In the case of Russell's viper and Saw scaled viper, paralytic manifestations are uncommon (though they have occasionally been reported with Russell's viper). The usual manifestations comprise persistent pain and swelling of the bitten limb with oozing of blood from the bitesite. There may be blister formation and necrosis. This is followed by generalized vascular injury with severe external and internal haemorrhage. Vomiting may occur. Death usually results from cardiovascular shock or renal failure.

 

Antivenom Reactions

Anaphylaxis is life-threatening, but if the correct protocol is followed, it can be effectively treated and dealt with.

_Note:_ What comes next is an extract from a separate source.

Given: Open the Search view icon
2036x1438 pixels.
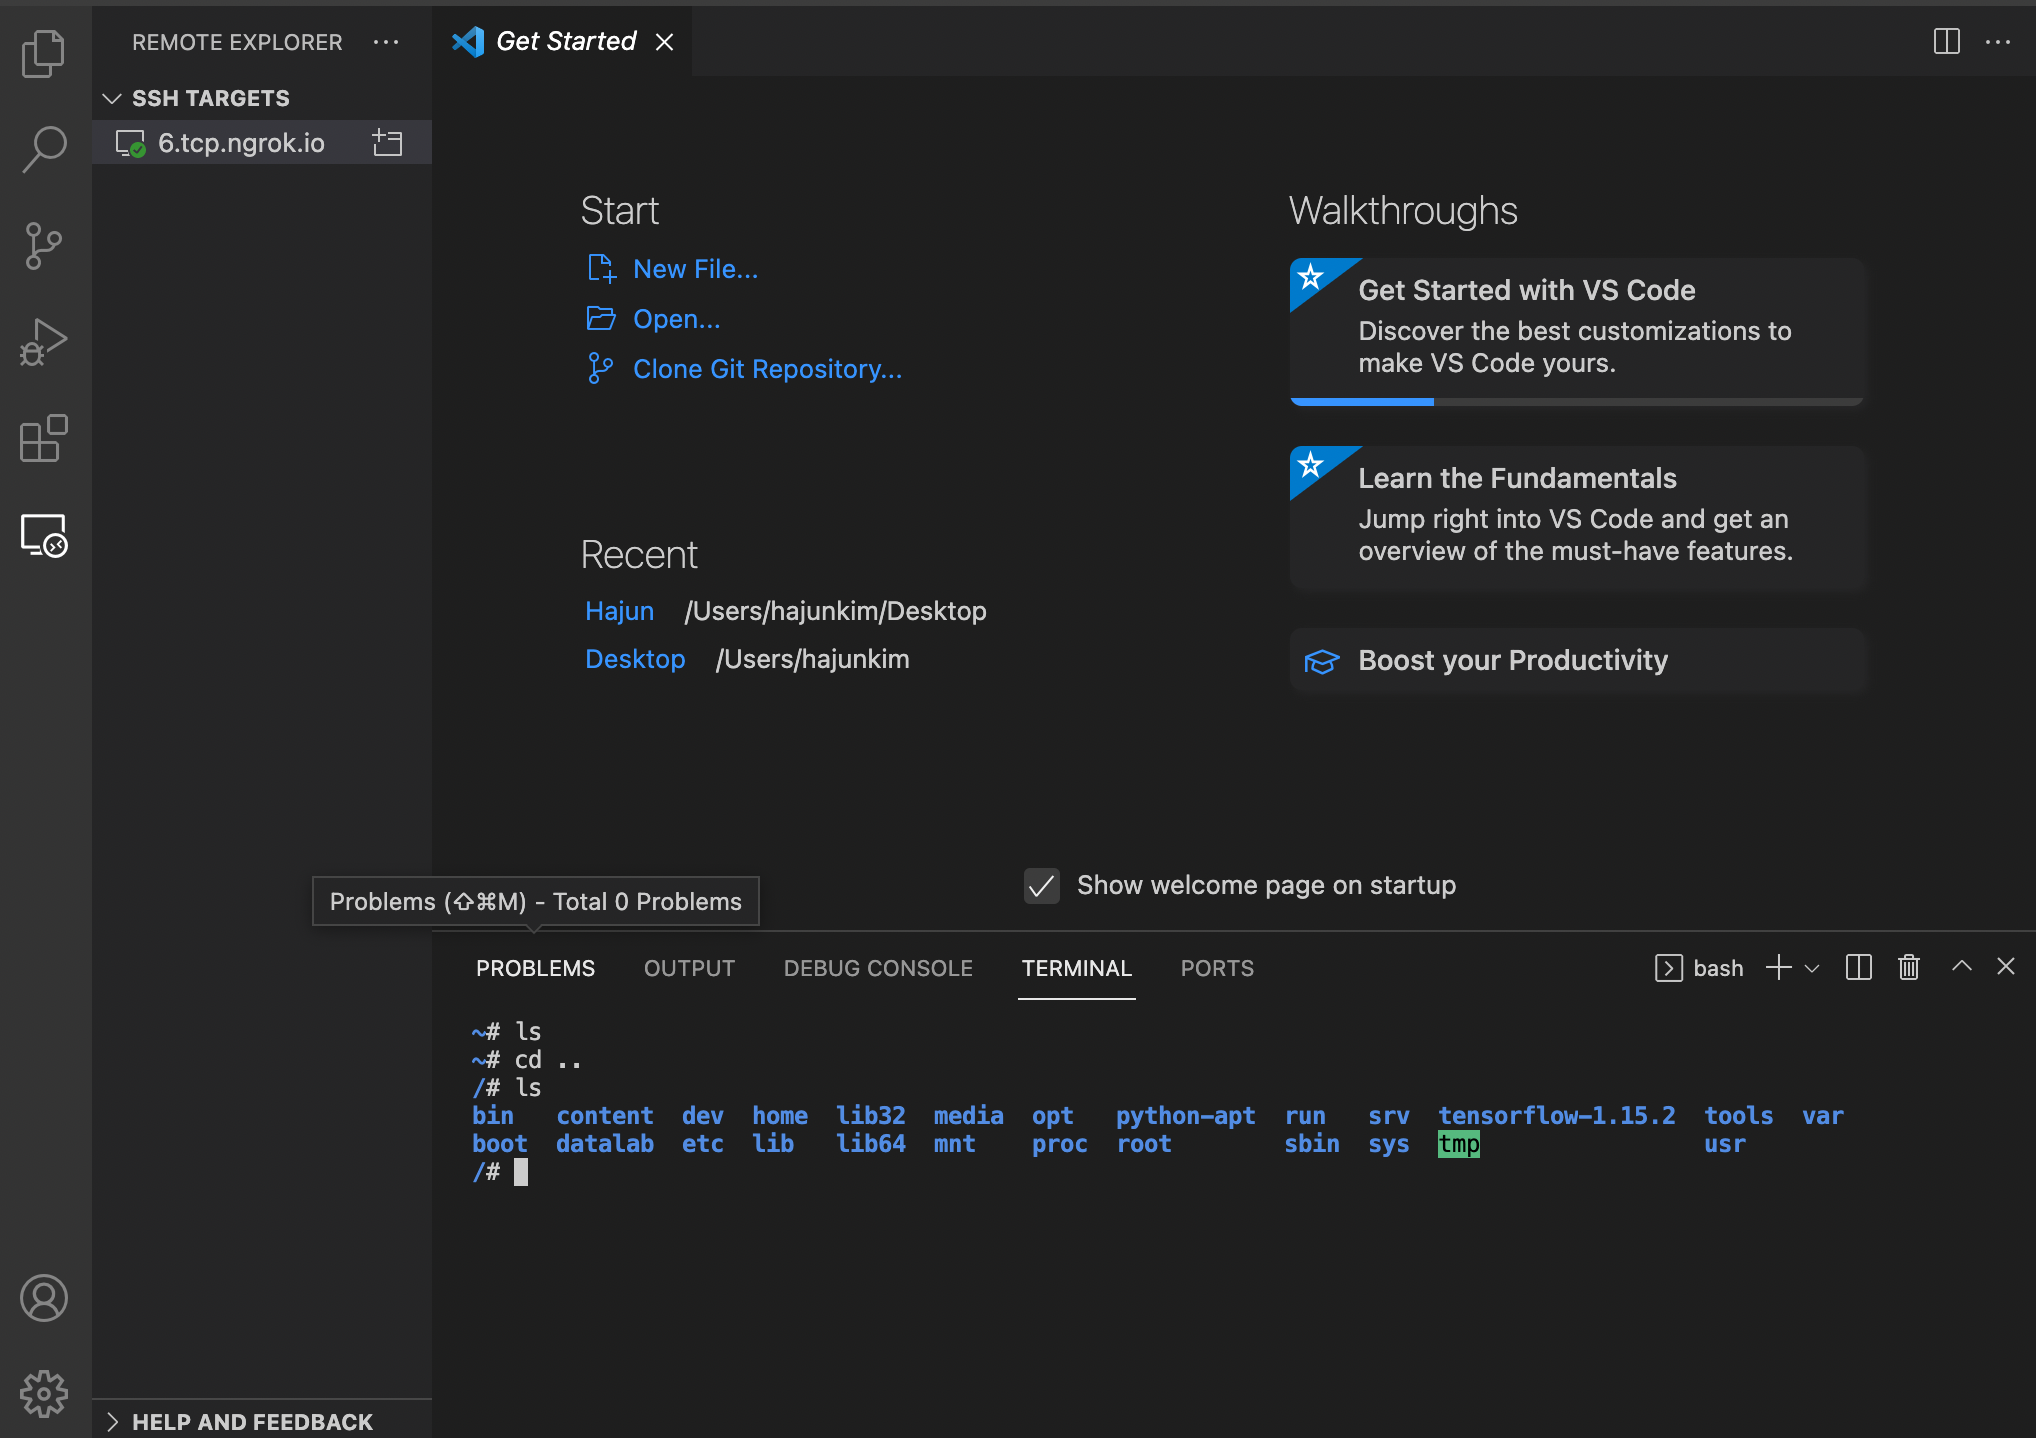Looking at the screenshot, I should [43, 150].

Anaphylaxis can be of rapid onset, and can deteriorate into a life-threatening emergency very quickly. The patient should be monitored closely, and at the first sign of any of the following, antivenom should be discontinued, and 0.5mg of 1:1000 adrenaline must be administered intramuscularly: urticaria, itching, fever, chills or rigor, nausea, vomiting, diarrhoea, abdominal cramps, tachycardia, hypotension, bronchospasm, and angioedema. Children must be given 0.01mg/kg body weight of adrenaline I/M.

 

In addition, to provide longer term protection against anaphylactoid reaction, 100mg of hydrocortisone and 10mg of H1 antihistamine can be given I/V. The dose for children is 0.2mg/kg of antihistamine I/V and 2mg/kg of hydrocortisone I/V.

 

If after 10 to 15 minutes, the patient's condition has not improved, or if the condition is worsening, a second dose of 0.5 mg of adrenaline 1:1000 IM may be given. In the vast majority of cases, no more doses will be required. If there is hypotension or haemodynamic instability, I/V fluids should be given.

 

Once the patient has recovered, the antivenom can be restarted slowly for 10-15 minutes, keeping the patient under close observation. Then the normal drip rate can be resumed.

 

Serum sickness reactions sometimes occur. But these usually take a few days to a week, and can be easily treated with oral antihistamines and corticosteroids (for e.g., prednisolone - adults 5mg 6 hourly; child 0.7mg/kg/day)

 

Associated Treatment

Snakebite can cause moderate to severe pain at the bitesite. This normally responds well to paracetamol. Aspirin and non-steroidal anti-inflammatory drugs (NSAIDs) should not be administered, as they can exacerbate bleeding. Mild opiates (such as tramadol 50 mg) can be administered for severe pain.

 

Neostigmine is an anticholinesterase drug, which prolongs the action of acetylcholine, thereby reversing respiratory failure and neurotoxic symptoms. It is particularly effective in post-synaptic neurotoxins such as those of the Cobra.

 

Recommended dose: 0.5mg intramuscularly, half hourly, together with 0.6mg of atropine IV over an 8 hour period by continuous infusion. If there is no improvement in symptoms after one hour, neostigmine therapy should be stopped.

 

Renal failure may require dialysis therapy.

 

Storage
Store the freeze dried preparation in a cool, dark place and avoid exposure to excessive heat. Reconstituted liquid should not be stored for long nor should be allowed to freeze. 10 ml liquid vials should be stored between 2ºC and 8ºC. DO NOT FREEZE.

 

Presentation
Snake venom antiserum I.P. is supplied as freeze dried powder in glass vials. Water for Injection is supplied in 10 ml vials.

The antivenom is also supplied as 10 ml liquid in glass vials.

 

Disposal
Left over antivenom and used empty vials should be discarded as biomedical waste.